**GIVEN REQUEST 1:**
Translate this sentence from the passage on testing regression coefficients into Spanish: "Suppose you have 100 samples generated according to a linear model."
**GIVEN REQUEST 2:**
Carry on the passage on testing regression coefficients, starting after its final sentence.

**EXTRACT PROVIDED:**
+ + +
This random CI contains the unknown coefficient \(\beta_j\) “with a probability of \(1-\alpha\)”. The previous quoted statement has to be understood as follows. Suppose you have 100 samples generated according to a linear model. If you compute the CI for a coefficient, then in approximately \(100(1-\alpha)\) of the samples the true coefficient would be actually inside the random CI. Note also that the CI is symmetric around \(\hat\beta_j.\) This is illustrated in Figure 2.14.
2.4.3 Testing on the coefficients
The distributions in (2.16) allow also to conduct a formal hypothesis test on the coefficients \(\beta_j,\) \(j=0,\ldots,p.\) For example the test for significance29 is especially important, that is, the test of the hypotheses
\[\begin{align*} H_0:\beta_j=0 \end{align*}\]
for \(j=0,\ldots,p.\) The test of \(H_0:\beta_j=0\) with \(1\leq j\leq p\) is especially interesting, since it allows us to answer whether the variable \(X_j\) has a significant linear effect on \(Y\). The statistic used for testing for significance is the \(t\)-statistic
\[\begin{align*} \frac{\hat\beta_j-0}{\hat{\mathrm{SE}}(\hat\beta_j)}, \end{align*}\]
which is distributed as a \(t_{n-p-1}\) under the (veracity of) the null hypothesis30.
The null hypothesis \(H_0\) is tested against the alternative hypothesis, \(H_1.\) If \(H_0\) is rejected, it is rejected in favor of \(H_1.\) The alternative hypothesis can be two-sided (we will focus mostly on these alternatives), such as
\[\begin{align*} H_0:\beta_j= 0\quad\text{vs.}\quad H_1:\beta_j\neq 0 \end{align*}\]
or one-sided, such as
\[\begin{align*} H_0:\beta_j=0 \quad\text{vs.}\quad H_1:\beta_j<(>)0. \end{align*}\]
The test based on the \(t\)-statistic is referred to as the \(t\)-test. It rejects \(H_0:\beta_j=0\) (against \(H_1:\beta_j\neq 0\)) at significance level \(\alpha\) for large absolute values of the \(t\)-statistic, precisely for those above the \(\alpha/2\)-upper quantile of the \(t_{n-p-1}\) distribution. That is, it rejects \(H_0\) at level \(\alpha\) if \(\frac{|\hat\beta_j|}{\hat{\mathrm{SE}}(\hat\beta_j)}>t_{n-p-1;\alpha/2}\;\)31. For the one-sided tests, it rejects \(H_0\) against \(H_1:\beta_j<0\) or \(H_1:\beta_j>0\) if \(\frac{\hat\beta_j}{\hat{\mathrm{SE}}(\hat\beta_j)}<-t_{n-p-1;\alpha}\) or \(\frac{\hat\beta_j}{\hat{\mathrm{SE}}(\hat\beta_j)}>t_{n-p-1;\alpha},\) respectively.
+ + +
**DATA SEGMENT:**
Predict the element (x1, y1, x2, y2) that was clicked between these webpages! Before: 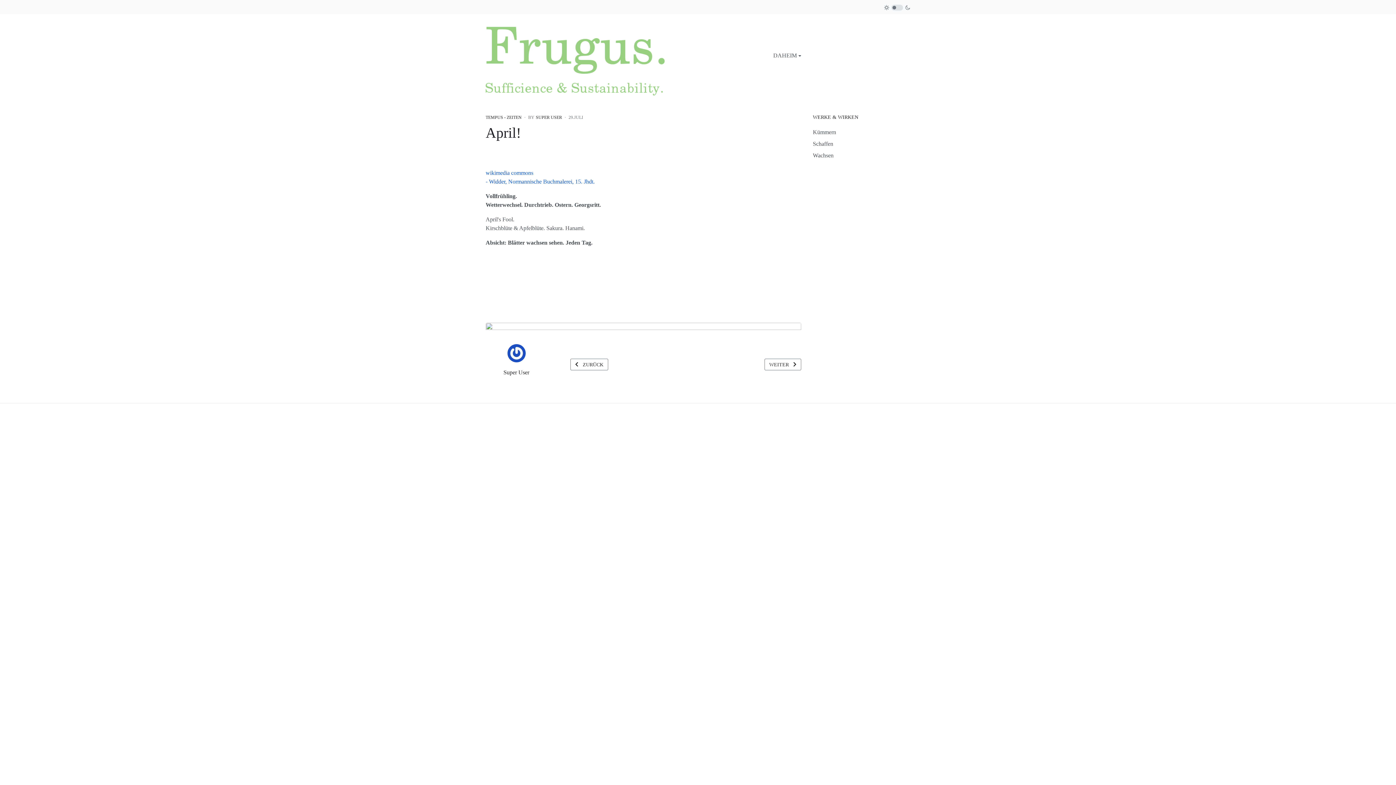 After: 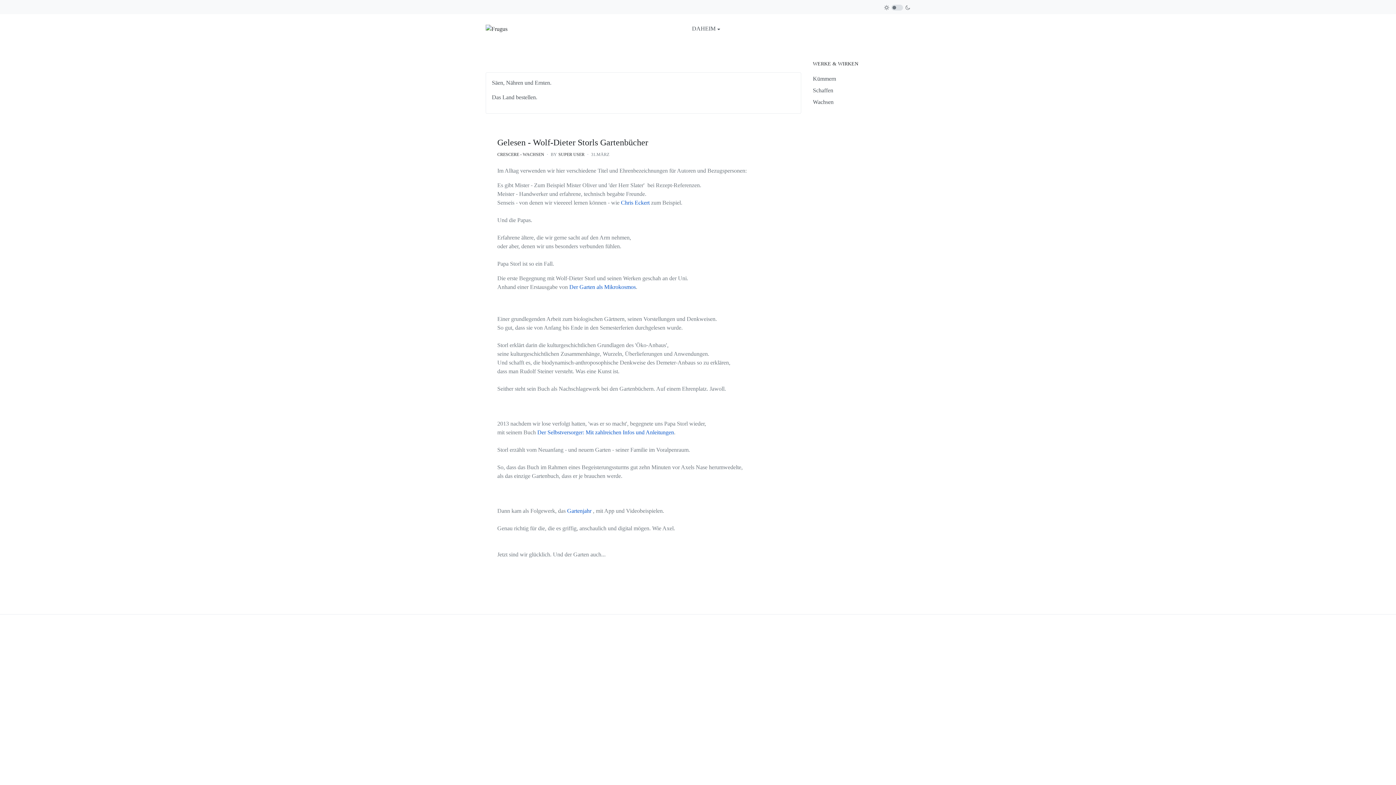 Action: bbox: (813, 149, 836, 161) label: WachsenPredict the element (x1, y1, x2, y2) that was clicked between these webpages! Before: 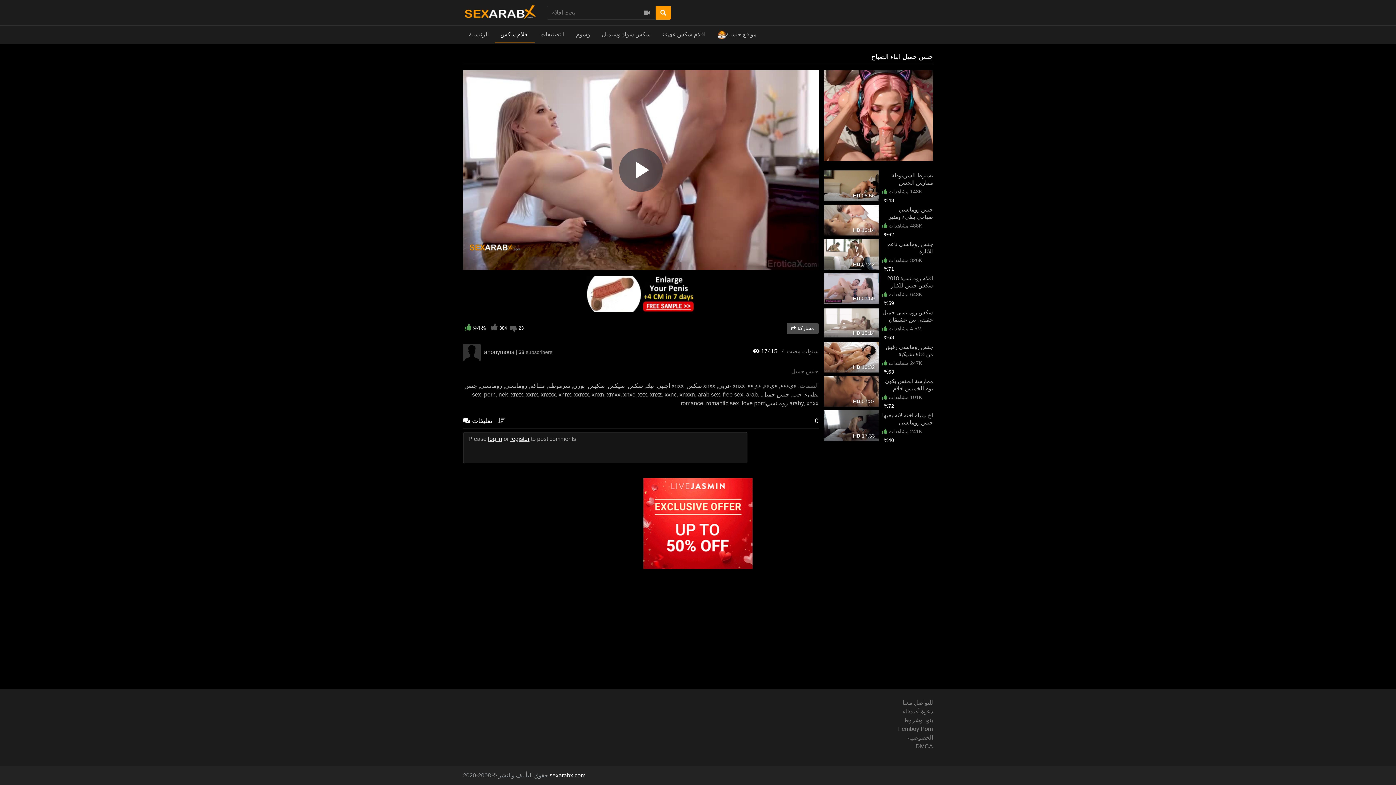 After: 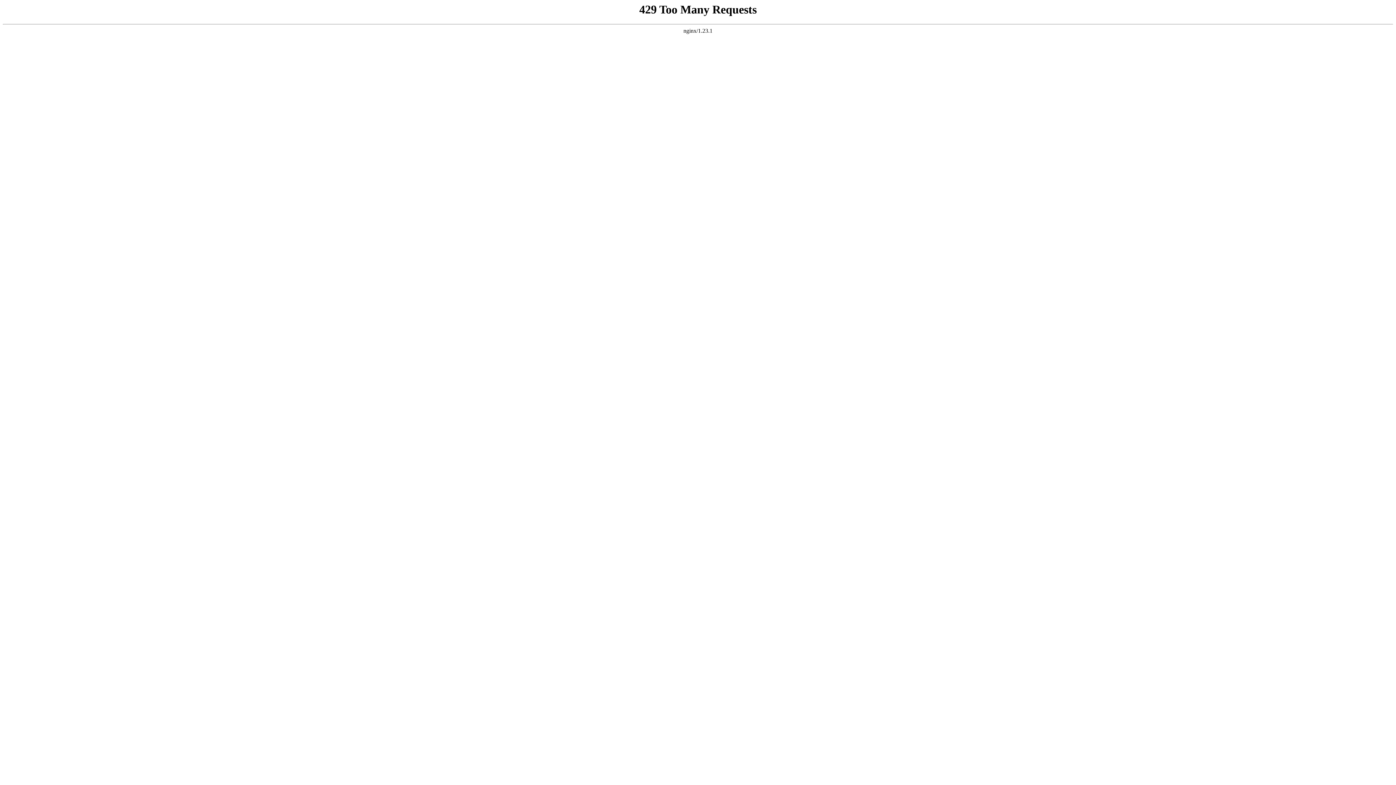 Action: bbox: (882, 377, 933, 392) label: ممارسة الجنس يكون يوم الخميس افلام رومانسية 2017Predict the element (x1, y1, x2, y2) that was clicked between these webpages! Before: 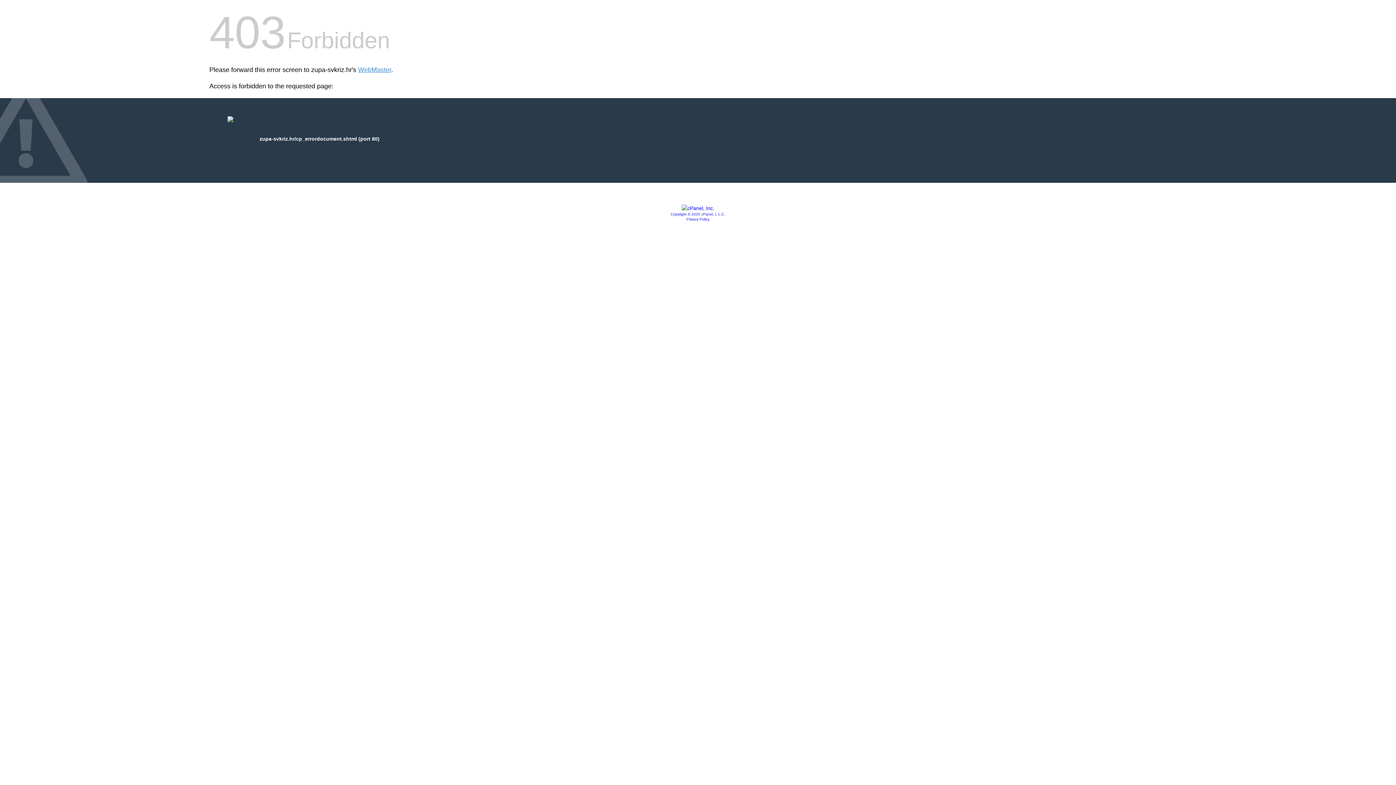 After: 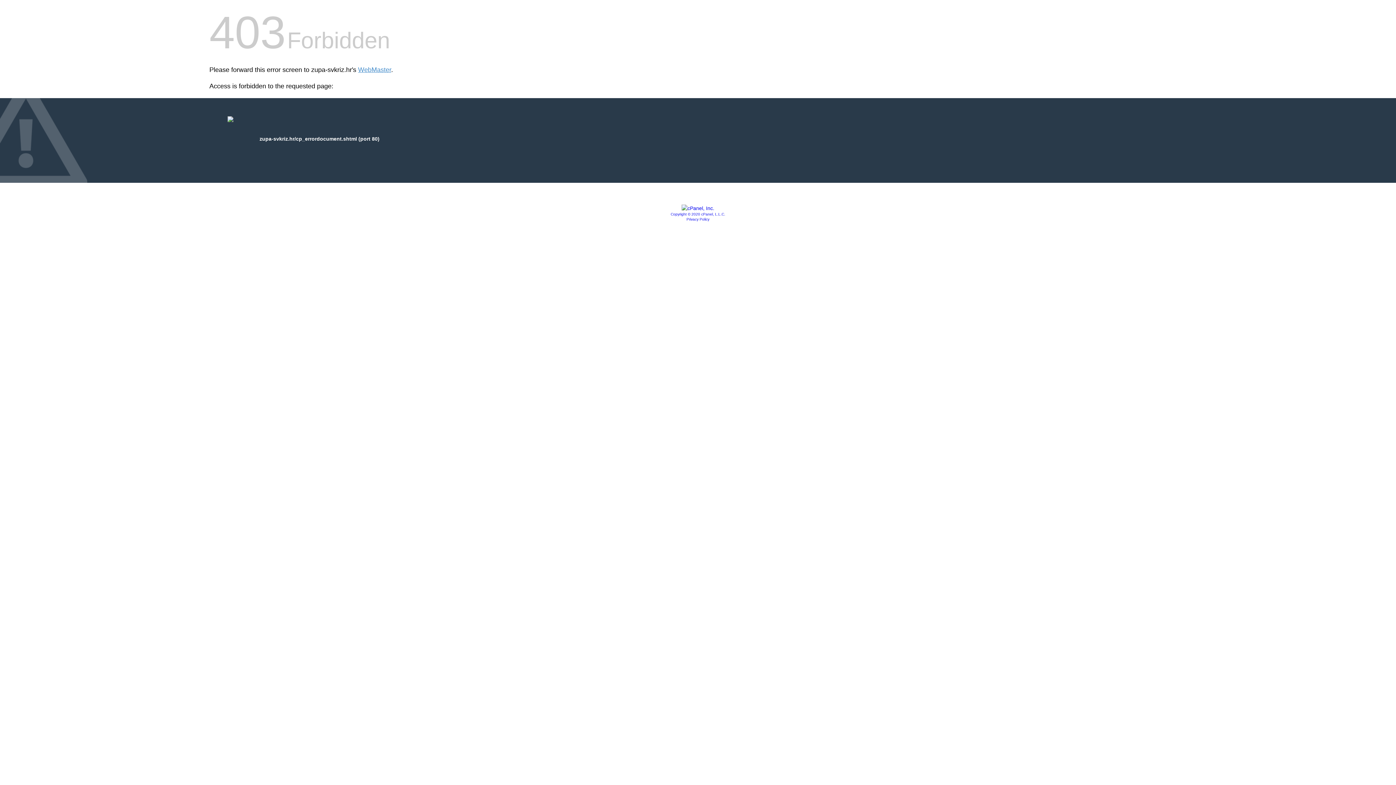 Action: bbox: (686, 217, 709, 221) label: Privacy Policy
+ + +
**FINAL RESULT 1:**
Supongamos que tienes 100 muestras generadas según un modelo lineal.

**FINAL RESULT 2:**
Remember the following insights about hypothesis testing.
In an hypothesis test, the \(p\)-value measures the degree of veracity of \(H_0\) according to the data. The rule of thumb is the following:
Is the \(p\)-value lower than \(\alpha\)?
- Yes \(\rightarrow\) reject \(H_0\).
- No \(\rightarrow\) do not reject \(H_0\).
The connection of a \(t\)-test for \(H_0:\beta_j=0\) and the CI for \(\beta_j,\) both at level \(\alpha,\) is the following:
Is \(0\) inside the CI for \(\beta_j\)?
- Yes \(\leftrightarrow\) do not reject \(H_0\).
- No \(\leftrightarrow\) reject \(H_0\).
The one-sided test \(H_0:\beta_j=0\) vs. \(H_1:\beta_j<0\) (respectively, \(H_1:\beta_j>0\)) can be done by means of the CI for \(\beta_j.\) If \(H_0\) is rejected, they allow us to conclude that \(\hat\beta_j\) is significantly negative (positive) and that for the considered regression model, \(X_j\) has a significant negative (positive) effect on \(Y\). The rule of thumb is the following:
Is the CI for \(\beta_j\) below (above) \(0\) at level \(\alpha\)?
- Yes \(\rightarrow\) reject \(H_0\) at level \(\alpha.\) Conclude \(X_j\) has a significant negative (positive) effect on \(Y\) at level \(\alpha.\)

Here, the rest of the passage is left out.